Barbican, 22nd November

America’s favourite mezzo-soprano is back with a new programme that returns to the baroque repertoire with which she made her name. The concert is DiDonato’s response to the clamour and chaos of the modern world. Faced with so much conflict, she asks, can we find peace in music? With the help of baroque ensemble Il Pomo D’Oro and arias by Handel, Purcell, Jommelli and Monteverdi (including Dido’s Lament and Lascia ch’io pianga), she hopes to do just that.

Steve Reich at 80

Barbican, 5th to 6th November

One of the founding fathers of minimalism, Steve Reich’s influence on music cannot be overestimated.
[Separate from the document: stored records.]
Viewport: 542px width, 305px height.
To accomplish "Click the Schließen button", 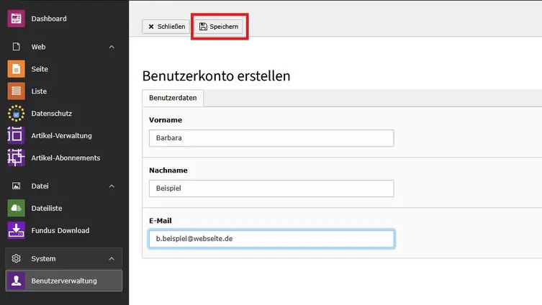I will pyautogui.click(x=166, y=27).
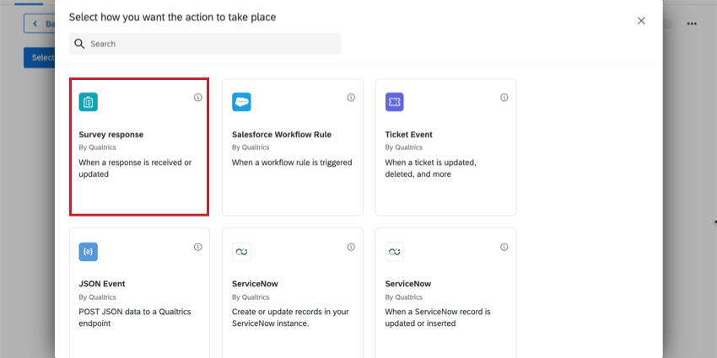Viewport: 717px width, 358px height.
Task: Choose ServiceNow create or update records card
Action: (293, 292)
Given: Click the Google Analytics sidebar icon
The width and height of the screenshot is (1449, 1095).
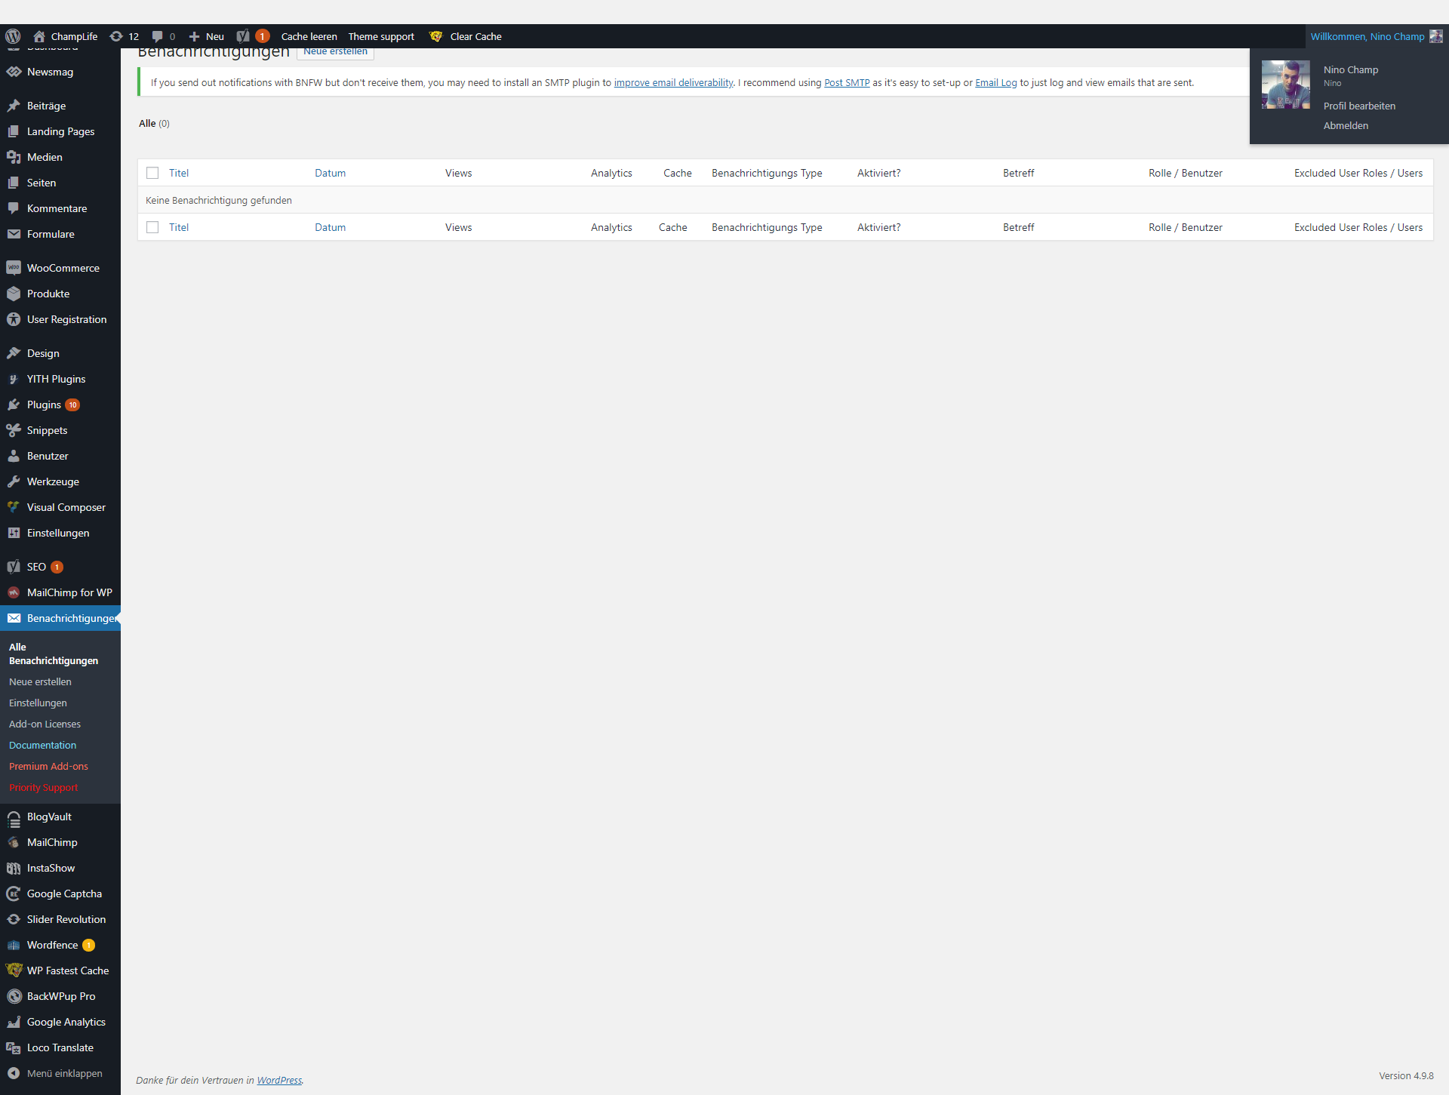Looking at the screenshot, I should (x=14, y=1022).
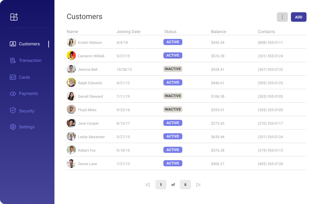Click Jerome Bell's INACTIVE status badge

click(173, 69)
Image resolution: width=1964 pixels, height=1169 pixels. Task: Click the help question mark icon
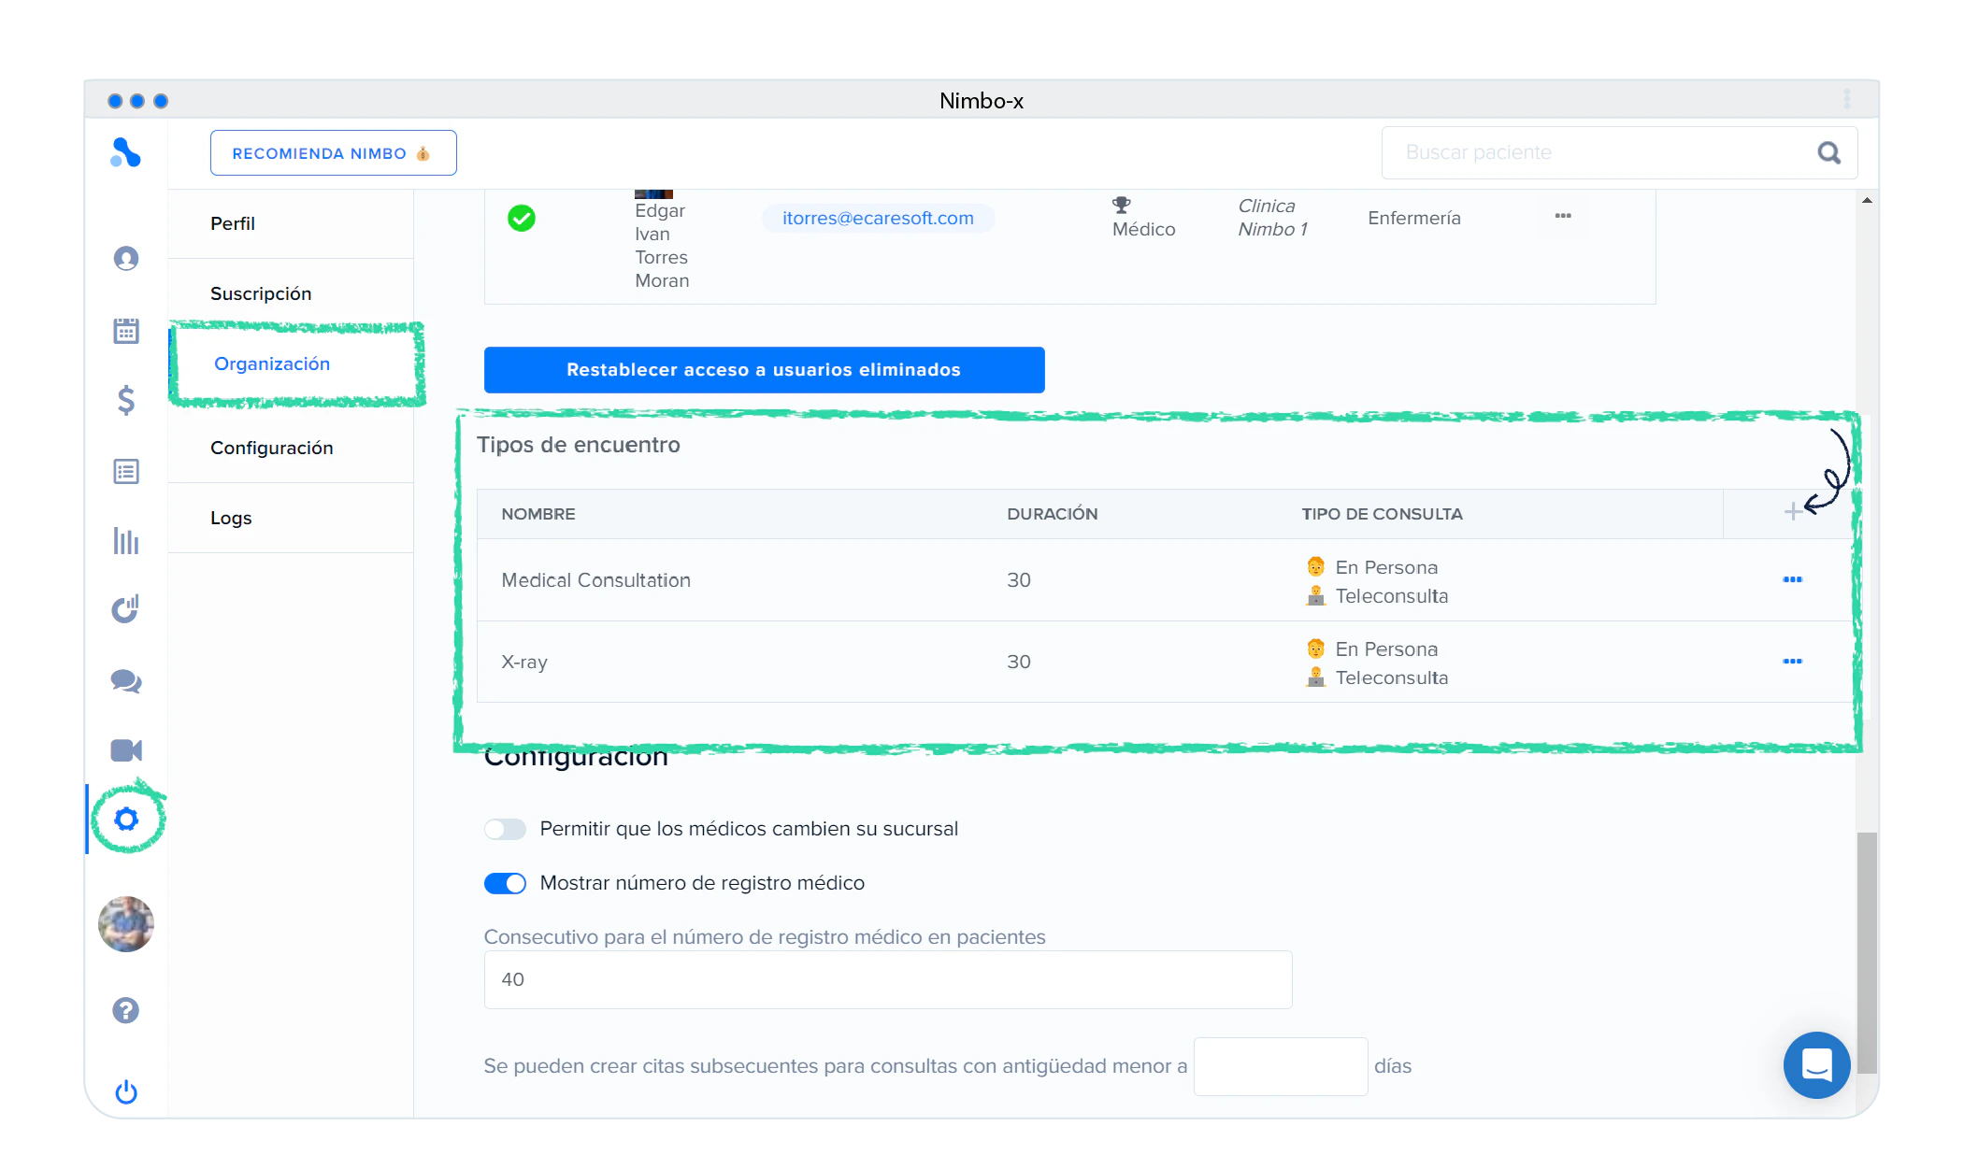(x=126, y=1010)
Together with La Monte Young, Terry Riley and Philip Glass, Reich defined the music of the modern city, giving it a pulsing soundtrack that still survives.

The Barbican is celebrating Reich’s 80th birthday with a weekend dedicated to the composer’s music and milieu. It includes the European premiere of Pulse by the Britten Sinfonia and a performance of his early masterpiece The Desert Music by the London Symphony Orchestra. A study day offers the chance to get inside these complex scores. Bafta-winning artist Tal Rosner’s video installation responding to Reich’s 1981 work Tehillim will also be on display.

Jennifer Johnston, Joseph Middleton: Mahler Songs

Clothworks Centenary Concert Hall, Leeds, 5th November

Mezzo Jennifer Johnston has one of the most generous and beautiful voices in the business. Here she joins pianist Joseph Middleton for a recital of two of Gustav Mahler’s most emotionally charged song cycles. While the Rückert-Lieder takes the figure of the poet as its prism, laying bare the joys and fears of a creative life, the Kindertotenlieder muses on the death of children—something Mahler, who lost eight siblings in childhood, understood all too well. That his daughter Maria died a few years after the cycle was published adds to its poignancy.